What Heat Pump are YOU Buying?

You’re an Air-Source Heat Pump believer and you’re itching to get one installed. After pouring over online reports and catalogs, visiting the cold climate ASHP listing, and checking out your neighbor’s system, you now consider yourself an expert. Without doubt, saving roughly 3,000 kWh and $300-459 annually is phenomenal – why leave money laying on the table? So tell me, what type of ASHP are you going to buy?

Ducted or Ductless or Short-run Ducted?

Split or Packaged?

Multi zone or Single zone?

Have I already lost you? Yes?  Okay, let’s take a step back and start with some basic definitions.

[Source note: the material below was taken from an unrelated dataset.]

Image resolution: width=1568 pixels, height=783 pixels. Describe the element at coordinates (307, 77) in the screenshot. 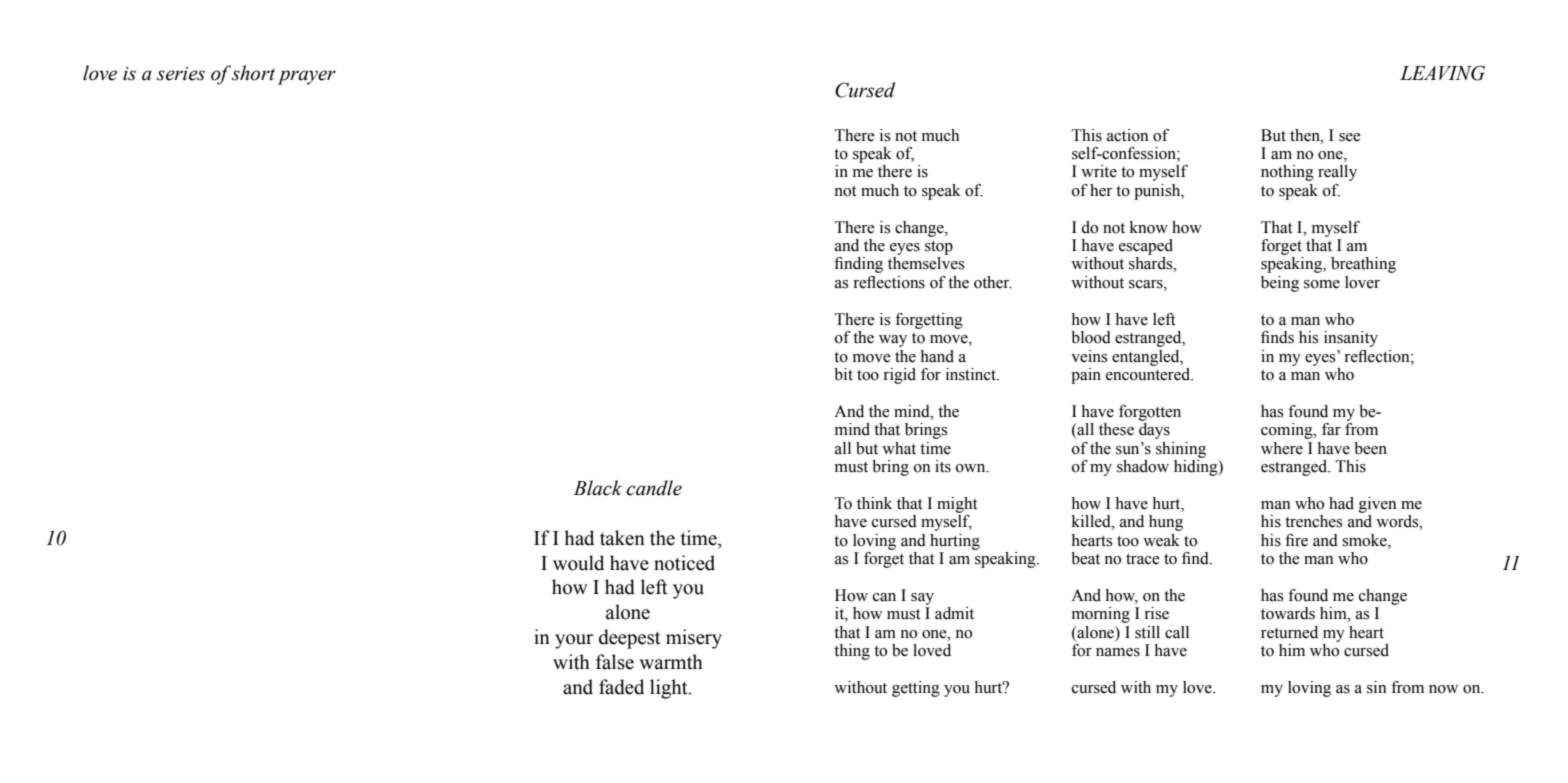

I see `prayer` at that location.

  1. Ductless vs. Ducted vs. Short-run Ducted: Ductless applications are the poster child for ASHPs. They require minimal construction as the connection between the outdoor condenser and the indoor heads only requires a three-inch hole through the wall for a connection. Ducted systems use ductwork – plain and simple. If your home already has a ventilation system or the home will be a new construction, this may be a serious consideration. Short-run ducted is traditional large ductwork that only runs throughout a small section of the house.  Short-run ducted is often complimented by with other ductless units for the remainder of the house.
  2. Split vs. Packaged: Ever wondered where the term “split” in “Ductless mini-split” came from? That term is prevalent because most heat pumps are split-systems -- that is, they have one coil inside and one outside. Supply and return ducts connect to the indoor central fan. On the other hand, packaged systems, usually have all the elements necessary for a complete installation in a single piece of outdoor equipment. Heated or cooled air is delivered to the interior that passes through a wall or roof. Packaged systems are also known as “unitary” systems because it is a factory-made assembly and includes a heating function.
  3. Multi zone vs. Single zone: Single zone are designed for a single room with one-to-one match of the outdoor condenser and indoor head. Multi-zone installations can range from 2 or more indoor heads connected to one outdoor condenser. Multi-zone indoor heads vary by size and style and each creates its own "zone" of comfort, allowing you to heat or cool individual rooms, hallways and open spaces. This distinction is also known as “Multi head vs. Single head” and “Multi port vs. Single port”.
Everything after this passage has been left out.